**Source passage**
=== Begin Enclosure ===

Co-written by Peter Bozzo, Yale Law School
It's no secret that the U.S. healthcare system has a cost-control problem. Unless you tuned out the most recent presidential campaign, you probably know that Medicare stands at the center of debates over rising medical costs: current estimates indicate that the program's hospital insurance component will run out of funds by 2024. Medicare's governing body, the Center for Medicare and Medicaid Service (CMS), has made strides to cut healthcare spending by establishing accountable care organizations (ACOs). ACOs are groups of medical practitioners who coordinate treatment options for their patients. Under the program, physicians are financially rewarded for improving patient outcomes and reducing costs. As a result, the program aims to reduce needless expenditures on repetitive procedures while improving patient quality of care.
Successful implementation of the ACO program is currently hindered by several factors. First of all, significant upfront cost required to establish an ACO is a significant barriers to entry. For example, federally-mandated regulations could require physician groups to implement a slew of expensive measures, including reporting mandates and administrative procedures, as well as new electronic health record systems, which may require high start-up costs. For physicians serving rural or underprivileged communities and lack sufficient funding, high financial barriers to entry is a troubling consideration. As a result, requiring high-risk, high cost start-up investments may discourage ACO formation among these physicians.
Another key challenge facing ACOs arises from uneven distribution of financial incentives across states. Physicians within ACOs are encouraged to control per patient spending, where savings are calculated by subtracting incurred costs from a benchmarked national standard. This baseline is updated based on projected growth of national Medicare spending. Ideally, accounting for national growth levels will encourage high-spending, high-growth providers to lower costs. However, providers from states that spend more on average are will likely have fewer incentives to form ACOs, since they will be unlikely to attain the same amount of savings as a provider from a lower spending state. Thus, policymakers should consider calculating benchmarks based on regional rather than national growth levels. With a regional baseline, providers from districts with high spending and growth will be compared with providers facing similar market conditions. Consequently, they will be more likely to achieve enough cuts to qualify for shared savings, encouraging ACO formation.

=== End Enclosure ===

**Supplied information**
=== Begin Enclosure ===

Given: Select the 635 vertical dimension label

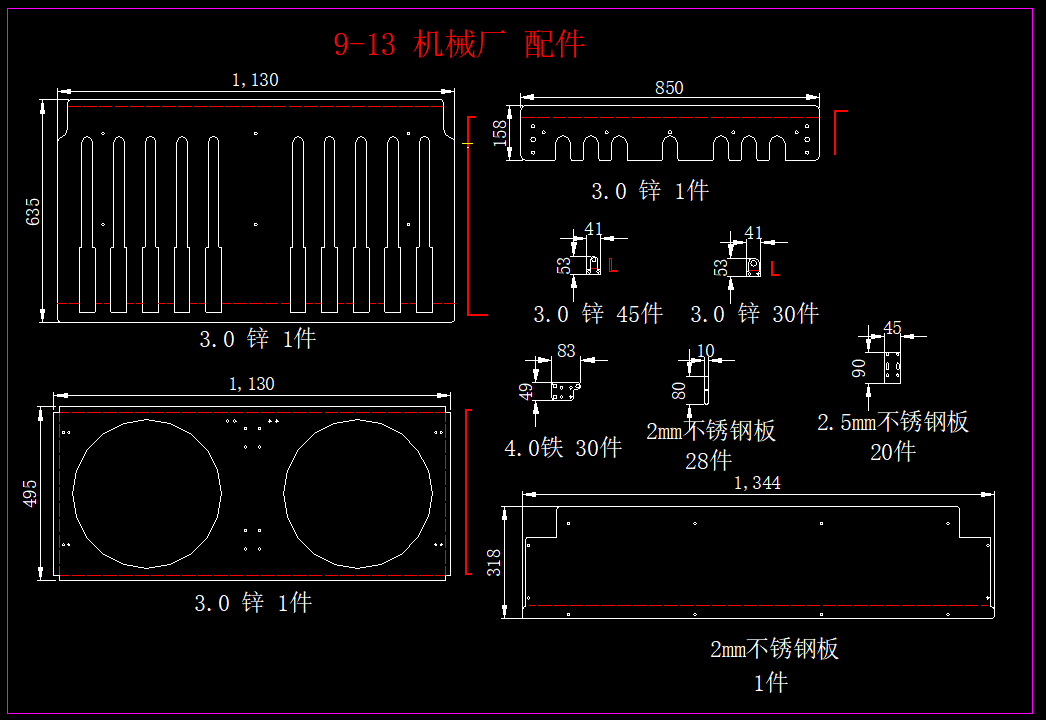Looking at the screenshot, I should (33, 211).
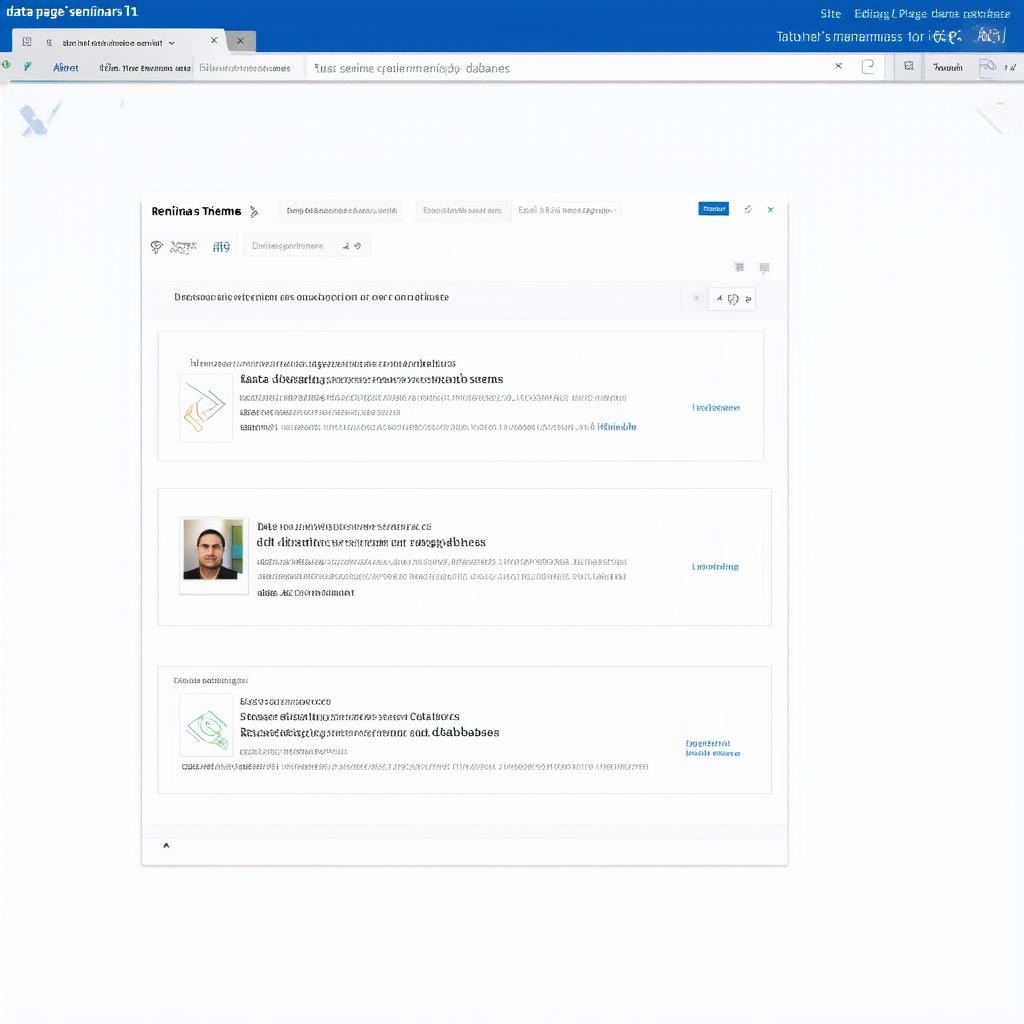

=== End Enclosure ===

**Instructions to follow**
Reproduce the text on Medicare accountable care organizations word for word from "Successful implementation of" to "among these physicians.".

**Solution for this problem**
Successful implementation of the ACO program is currently hindered by several factors. First of all, significant upfront cost required to establish an ACO is a significant barriers to entry. For example, federally-mandated regulations could require physician groups to implement a slew of expensive measures, including reporting mandates and administrative procedures, as well as new electronic health record systems, which may require high start-up costs. For physicians serving rural or underprivileged communities and lack sufficient funding, high financial barriers to entry is a troubling consideration. As a result, requiring high-risk, high cost start-up investments may discourage ACO formation among these physicians.